Bu tarz bir müdahaleyle süreç, henüz istenilen düzeyde bir nicelik ve nitelik taşıyamayan kadrolarımızın, bölge örgütlerimizin, gelişen olaylar karşısında nasıl davranması, olayları nasıl algılaması ve nasıl müdahale etmesi konusunda eğitici bir süreç olarak işletilebilirdi.

Yine, 1 Mayıs sürecini geleceksiz yaşamaya, güvencesiz çalışmaya karşı işçi ve emekçi kitleleri 1 Mayıs’tan 26 Mayıs’a greve, direnişe çağıran kesintisiz ve bütünlüklü bir süreç olarak örgütleme noktasında da yerel önderliklerimiz eksik kalmıştır. “Geleceksiz yaşamaya, güvencesiz çalışmaya karşı genel grev-genel direniş!” şiarı politik bir propaganda olmanın ötesine geçememiş, süreç kitleleri eyleme çekmeye, pratik bir tutum aldırmaya çalışan, amaca uygun araç, yol ve yöntemlerin birarada kullanıldığı bir tarzda örgütlenmeye çalışılmamıştır.

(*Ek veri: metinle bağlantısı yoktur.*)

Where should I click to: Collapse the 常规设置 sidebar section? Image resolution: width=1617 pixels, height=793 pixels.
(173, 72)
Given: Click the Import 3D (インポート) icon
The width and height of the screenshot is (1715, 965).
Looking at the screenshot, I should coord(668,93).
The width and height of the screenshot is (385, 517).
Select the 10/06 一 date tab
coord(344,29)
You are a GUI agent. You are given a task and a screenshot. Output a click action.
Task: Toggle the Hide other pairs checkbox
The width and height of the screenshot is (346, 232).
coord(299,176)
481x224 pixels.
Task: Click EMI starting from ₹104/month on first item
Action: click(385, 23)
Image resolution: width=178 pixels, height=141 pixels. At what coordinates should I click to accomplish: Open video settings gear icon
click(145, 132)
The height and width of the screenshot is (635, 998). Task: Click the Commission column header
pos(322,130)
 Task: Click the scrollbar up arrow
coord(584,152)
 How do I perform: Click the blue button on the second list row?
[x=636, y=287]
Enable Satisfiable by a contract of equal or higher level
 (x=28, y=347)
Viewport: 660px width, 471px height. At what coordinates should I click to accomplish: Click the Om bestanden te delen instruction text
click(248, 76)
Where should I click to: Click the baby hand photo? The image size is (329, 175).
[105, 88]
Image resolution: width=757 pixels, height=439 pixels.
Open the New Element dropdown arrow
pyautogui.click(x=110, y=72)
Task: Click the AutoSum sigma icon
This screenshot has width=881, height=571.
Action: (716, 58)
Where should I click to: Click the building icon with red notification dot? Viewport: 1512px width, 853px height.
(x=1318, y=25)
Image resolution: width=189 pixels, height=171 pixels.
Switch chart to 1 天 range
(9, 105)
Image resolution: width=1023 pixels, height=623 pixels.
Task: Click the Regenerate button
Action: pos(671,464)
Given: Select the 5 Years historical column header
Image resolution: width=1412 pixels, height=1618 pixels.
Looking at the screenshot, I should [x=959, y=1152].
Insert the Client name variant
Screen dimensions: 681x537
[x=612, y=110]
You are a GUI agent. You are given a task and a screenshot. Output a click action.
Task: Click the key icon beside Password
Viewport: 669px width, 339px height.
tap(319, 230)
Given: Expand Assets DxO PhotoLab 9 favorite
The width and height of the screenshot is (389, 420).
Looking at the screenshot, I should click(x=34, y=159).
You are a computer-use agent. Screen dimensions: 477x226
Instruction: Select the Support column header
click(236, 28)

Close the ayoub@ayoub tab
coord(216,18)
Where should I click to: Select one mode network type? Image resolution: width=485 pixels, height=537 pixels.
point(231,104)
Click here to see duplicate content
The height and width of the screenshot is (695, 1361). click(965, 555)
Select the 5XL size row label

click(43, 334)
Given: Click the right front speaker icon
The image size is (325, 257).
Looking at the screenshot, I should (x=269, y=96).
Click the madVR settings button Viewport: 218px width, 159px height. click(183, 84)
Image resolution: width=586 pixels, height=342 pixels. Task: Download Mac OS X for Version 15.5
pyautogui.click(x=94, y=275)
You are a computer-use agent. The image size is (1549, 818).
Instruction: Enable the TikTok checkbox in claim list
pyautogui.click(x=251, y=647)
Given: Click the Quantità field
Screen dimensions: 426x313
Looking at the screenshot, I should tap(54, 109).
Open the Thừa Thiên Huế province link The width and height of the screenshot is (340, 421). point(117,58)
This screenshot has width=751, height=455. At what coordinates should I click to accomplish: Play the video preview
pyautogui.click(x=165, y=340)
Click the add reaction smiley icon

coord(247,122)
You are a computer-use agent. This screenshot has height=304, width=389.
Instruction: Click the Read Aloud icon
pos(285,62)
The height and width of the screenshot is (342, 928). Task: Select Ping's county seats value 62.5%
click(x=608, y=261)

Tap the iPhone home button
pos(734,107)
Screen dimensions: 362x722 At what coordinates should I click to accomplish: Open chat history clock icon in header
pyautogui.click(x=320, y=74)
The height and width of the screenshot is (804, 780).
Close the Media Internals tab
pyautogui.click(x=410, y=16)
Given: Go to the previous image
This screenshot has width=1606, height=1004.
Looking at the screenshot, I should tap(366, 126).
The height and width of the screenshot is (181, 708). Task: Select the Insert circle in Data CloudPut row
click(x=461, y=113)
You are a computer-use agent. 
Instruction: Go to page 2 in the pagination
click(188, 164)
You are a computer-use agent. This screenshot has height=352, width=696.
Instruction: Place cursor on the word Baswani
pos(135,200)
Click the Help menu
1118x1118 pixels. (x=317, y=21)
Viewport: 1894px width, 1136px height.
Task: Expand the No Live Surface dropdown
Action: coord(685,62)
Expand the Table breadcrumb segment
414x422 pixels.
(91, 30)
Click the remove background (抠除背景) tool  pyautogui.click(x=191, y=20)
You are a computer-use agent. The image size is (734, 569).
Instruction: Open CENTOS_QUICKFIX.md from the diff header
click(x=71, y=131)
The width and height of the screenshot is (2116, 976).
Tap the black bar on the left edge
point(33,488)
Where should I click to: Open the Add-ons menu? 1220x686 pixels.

Yayınlarımızın bu konuda politik bir bakış ve pratik yönelim koymaya çalışan metinlerle faaliyete yön vermeye çalışmasına rağmen, yerel örgütlerimiz ve alt örgütlerimiz bir bütünlük içerisinde 1 Mayıs ve 26 Mayıs’a uzanan, yerel ve merkezi düzeyde tüm güç ve imkanları değerlendirmeye ve harekete geçirmeye çalışan, olağan sınırları zorlayan bir pratik sergileyememiştir.

Eğer biz genel ilkelerimizin ve doğrularımızın propagandasıyla yetinmek istemiyorsak, politik açılımlarımızı kitlelere anlatmak, kitleleri mücadele içerisinde bu doğrulara kazanmak, sınıfın ve kitlelerin mücadelesini ileriye taşımak, kadroların eğitimi sorununa da bu bütünlük içinde müdahale etmek istiyorsak, gelişen toplumsal ve siyasal olaylar karşısında faaliyetin açığa çıkan sorunlarını bir bütünlük içinde ele almalı, somut değerlendirmelere ve müdahalelere konu etmeliyiz. Parti yayınlarında da sorunları işlerken, konuyu genelliğinden çıkararak somut durumun somut tahliline dayalı değerlendirmeler ve müdahaleler yapan bir tarz kazanmak durumundayız.